Isy Suttie interview: ‘I was a teen ouija board queen’
Before Isy Suttie was a comedian she was famous for something entirely different in her home town - being her school’s number one ouija board practitioner.
Teenage Isy was the go-to girl for all spooky matters and professes to have called up “absolutely loads” of spirits in her early career as a ghost whisperer.
In her new show, which is coming to Cambridge as part of the Sound and Vision festival in April, she’s looking back at some of the stranger adventures of her youth and wondering if her kids will ever have the same freedoms she enjoyed.
“My show is going to be about growing up and becoming a mum and thinking about my teenage years. I’m still trying to retain that sense of curiosity and adventure I had back then,” she says.
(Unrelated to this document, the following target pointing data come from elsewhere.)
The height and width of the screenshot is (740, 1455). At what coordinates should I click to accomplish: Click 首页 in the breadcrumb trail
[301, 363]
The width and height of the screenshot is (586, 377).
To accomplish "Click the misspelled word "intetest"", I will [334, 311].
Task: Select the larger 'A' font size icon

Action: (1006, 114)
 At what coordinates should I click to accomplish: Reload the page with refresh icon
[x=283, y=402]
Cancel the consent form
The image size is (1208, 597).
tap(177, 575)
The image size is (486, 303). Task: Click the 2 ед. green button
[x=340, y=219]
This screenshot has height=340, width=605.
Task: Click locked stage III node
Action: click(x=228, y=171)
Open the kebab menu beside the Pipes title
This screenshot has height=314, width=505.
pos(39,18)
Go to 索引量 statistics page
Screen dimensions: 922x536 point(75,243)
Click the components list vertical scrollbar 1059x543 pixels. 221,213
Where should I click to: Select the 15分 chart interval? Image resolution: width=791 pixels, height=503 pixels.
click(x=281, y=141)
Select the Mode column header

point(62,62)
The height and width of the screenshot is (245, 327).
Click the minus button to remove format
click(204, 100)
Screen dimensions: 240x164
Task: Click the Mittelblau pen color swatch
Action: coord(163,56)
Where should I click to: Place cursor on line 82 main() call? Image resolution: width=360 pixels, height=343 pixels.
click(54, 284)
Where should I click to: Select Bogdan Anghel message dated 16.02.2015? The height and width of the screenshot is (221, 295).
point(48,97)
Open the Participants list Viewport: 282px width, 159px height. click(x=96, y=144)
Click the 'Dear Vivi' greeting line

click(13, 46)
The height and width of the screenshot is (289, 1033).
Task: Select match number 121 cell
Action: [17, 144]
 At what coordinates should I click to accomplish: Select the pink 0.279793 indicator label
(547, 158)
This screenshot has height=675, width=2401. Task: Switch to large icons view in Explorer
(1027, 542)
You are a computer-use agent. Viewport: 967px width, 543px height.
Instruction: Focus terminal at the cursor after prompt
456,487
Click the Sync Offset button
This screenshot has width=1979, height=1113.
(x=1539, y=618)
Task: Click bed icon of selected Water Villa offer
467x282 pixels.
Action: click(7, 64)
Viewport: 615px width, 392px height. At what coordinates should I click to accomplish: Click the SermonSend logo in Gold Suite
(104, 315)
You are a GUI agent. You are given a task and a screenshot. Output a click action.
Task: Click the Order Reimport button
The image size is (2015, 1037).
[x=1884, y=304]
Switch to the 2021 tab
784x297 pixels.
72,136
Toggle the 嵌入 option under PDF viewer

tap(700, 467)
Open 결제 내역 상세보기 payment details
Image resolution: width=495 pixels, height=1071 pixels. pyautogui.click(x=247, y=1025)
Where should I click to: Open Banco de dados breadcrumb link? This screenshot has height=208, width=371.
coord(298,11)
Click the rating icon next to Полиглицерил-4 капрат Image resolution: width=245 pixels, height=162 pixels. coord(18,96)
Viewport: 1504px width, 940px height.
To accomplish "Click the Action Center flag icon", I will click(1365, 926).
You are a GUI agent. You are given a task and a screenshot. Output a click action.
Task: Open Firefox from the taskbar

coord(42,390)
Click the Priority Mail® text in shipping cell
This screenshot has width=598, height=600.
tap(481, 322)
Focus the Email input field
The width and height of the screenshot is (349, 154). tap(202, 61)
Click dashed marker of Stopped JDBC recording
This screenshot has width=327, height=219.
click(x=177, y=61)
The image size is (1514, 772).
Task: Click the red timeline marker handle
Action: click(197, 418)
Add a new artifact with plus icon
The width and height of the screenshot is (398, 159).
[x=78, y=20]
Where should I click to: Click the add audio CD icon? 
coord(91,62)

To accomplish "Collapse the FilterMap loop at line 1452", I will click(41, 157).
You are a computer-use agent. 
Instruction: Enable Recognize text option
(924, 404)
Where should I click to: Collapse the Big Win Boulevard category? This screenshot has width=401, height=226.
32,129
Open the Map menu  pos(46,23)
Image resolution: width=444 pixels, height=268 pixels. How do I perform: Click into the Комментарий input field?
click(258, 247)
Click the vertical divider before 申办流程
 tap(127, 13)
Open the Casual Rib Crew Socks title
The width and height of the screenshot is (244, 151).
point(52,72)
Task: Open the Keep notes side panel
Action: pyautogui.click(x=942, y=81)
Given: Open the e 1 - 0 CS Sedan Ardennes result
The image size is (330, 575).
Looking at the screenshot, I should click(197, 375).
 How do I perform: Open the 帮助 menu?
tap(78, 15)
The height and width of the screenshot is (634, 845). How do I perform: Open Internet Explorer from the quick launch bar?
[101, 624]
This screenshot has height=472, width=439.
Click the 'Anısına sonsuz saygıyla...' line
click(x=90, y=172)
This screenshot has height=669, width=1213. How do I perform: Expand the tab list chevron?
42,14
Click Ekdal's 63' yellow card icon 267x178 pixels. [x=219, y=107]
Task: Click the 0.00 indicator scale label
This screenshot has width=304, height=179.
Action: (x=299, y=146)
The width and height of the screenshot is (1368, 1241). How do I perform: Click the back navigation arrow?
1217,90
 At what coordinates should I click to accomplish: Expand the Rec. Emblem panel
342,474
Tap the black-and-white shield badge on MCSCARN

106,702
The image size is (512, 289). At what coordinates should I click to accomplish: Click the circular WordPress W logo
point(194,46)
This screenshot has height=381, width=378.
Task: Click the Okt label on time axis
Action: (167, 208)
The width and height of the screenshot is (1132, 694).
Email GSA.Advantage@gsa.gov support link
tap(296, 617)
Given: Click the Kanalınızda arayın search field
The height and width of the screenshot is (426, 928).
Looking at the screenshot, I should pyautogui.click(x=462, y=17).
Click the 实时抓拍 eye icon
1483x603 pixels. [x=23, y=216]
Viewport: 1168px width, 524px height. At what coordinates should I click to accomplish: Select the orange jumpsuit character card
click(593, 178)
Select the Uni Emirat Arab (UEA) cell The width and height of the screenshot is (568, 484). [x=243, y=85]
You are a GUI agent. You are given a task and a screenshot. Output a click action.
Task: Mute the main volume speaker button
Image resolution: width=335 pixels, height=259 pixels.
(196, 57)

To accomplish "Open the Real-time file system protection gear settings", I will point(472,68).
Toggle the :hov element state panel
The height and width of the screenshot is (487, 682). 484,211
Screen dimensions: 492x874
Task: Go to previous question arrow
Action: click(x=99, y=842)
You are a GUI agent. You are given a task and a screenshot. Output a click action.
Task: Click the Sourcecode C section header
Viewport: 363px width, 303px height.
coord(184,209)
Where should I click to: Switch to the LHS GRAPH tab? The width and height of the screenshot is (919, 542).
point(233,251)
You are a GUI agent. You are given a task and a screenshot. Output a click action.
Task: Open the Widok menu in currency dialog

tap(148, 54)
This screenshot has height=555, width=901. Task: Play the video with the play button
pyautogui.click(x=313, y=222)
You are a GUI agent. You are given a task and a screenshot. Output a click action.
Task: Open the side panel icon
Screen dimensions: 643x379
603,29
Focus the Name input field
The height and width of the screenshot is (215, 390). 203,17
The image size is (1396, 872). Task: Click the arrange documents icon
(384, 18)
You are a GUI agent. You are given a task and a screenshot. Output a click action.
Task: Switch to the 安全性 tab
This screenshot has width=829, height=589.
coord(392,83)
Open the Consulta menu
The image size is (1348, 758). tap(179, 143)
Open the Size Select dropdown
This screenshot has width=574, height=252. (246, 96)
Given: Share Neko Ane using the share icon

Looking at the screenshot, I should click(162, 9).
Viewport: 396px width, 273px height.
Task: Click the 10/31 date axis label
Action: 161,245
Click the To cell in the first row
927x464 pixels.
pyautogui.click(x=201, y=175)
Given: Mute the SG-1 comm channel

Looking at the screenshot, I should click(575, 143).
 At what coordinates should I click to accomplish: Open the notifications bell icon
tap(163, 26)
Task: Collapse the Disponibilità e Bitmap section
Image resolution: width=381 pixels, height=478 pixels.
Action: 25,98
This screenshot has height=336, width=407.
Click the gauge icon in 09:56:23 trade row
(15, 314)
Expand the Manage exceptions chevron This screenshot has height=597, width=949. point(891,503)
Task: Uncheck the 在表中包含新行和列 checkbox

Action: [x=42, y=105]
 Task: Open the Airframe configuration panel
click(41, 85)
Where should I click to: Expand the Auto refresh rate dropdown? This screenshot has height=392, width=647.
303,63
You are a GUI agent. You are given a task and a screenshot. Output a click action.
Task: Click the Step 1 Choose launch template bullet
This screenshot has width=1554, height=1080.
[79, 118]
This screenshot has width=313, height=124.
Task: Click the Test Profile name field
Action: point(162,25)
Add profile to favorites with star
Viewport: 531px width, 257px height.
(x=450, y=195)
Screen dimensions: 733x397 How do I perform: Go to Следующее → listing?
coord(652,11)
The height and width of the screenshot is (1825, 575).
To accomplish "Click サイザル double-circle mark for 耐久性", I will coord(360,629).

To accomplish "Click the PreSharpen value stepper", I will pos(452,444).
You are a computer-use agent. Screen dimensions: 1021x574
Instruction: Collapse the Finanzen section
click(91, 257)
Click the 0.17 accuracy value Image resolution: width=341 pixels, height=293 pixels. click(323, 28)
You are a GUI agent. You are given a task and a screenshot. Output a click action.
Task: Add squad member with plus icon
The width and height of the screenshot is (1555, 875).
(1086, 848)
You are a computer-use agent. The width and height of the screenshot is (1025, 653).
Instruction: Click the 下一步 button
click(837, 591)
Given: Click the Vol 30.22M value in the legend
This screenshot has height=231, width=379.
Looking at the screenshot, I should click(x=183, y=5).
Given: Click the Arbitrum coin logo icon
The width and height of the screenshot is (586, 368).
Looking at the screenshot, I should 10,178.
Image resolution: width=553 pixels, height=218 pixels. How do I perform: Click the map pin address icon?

Back then means growing up in a small town in the Peak District where Isy, who is best known for playing Dobby in Peep Show, had to try and make her own fun as “there was nothing to do”. She reveals how a new world opened up when her mum showed her how to set up a ouija board - with an alphabet written out on the board and ‘yes’ and ‘no’ scrawled at the top - to call up spirits of the dead.
“She showed me how to do a ouija board, which I think now is a bit odd. I'm not sure a parent would do that now,” says Isy.
“I was about 11 or 12. I think in one way it was quite cool but in general she was quite average in how protective she was of me. She wasn’t showing me how to boil a kettle when I was three or anything like that. She was just a normal mum but maybe with a streak of adventure in her.
“I was just always trying stuff out, just trying to entertain myself. I was always like, trying to kind of push the envelope and I grew up in a really small town in the Peak District, which is really beautiful, but like a lot of small towns, there wasn't loads to do. Now I’m wondering if my kids will ever be like this? I don't really want them to do that kind of thing, now that I'm a mum.
Over the years we spoke to loads of people who died in the plague and in the war, but who knows if it was real?
“I quickly got into like ouija boards in a big way and would even do them on my own, every day. I used to do them with my friends too and I kind of got known as someone who would start ouija boards. It was almost like a burden as so many people wanted to do it.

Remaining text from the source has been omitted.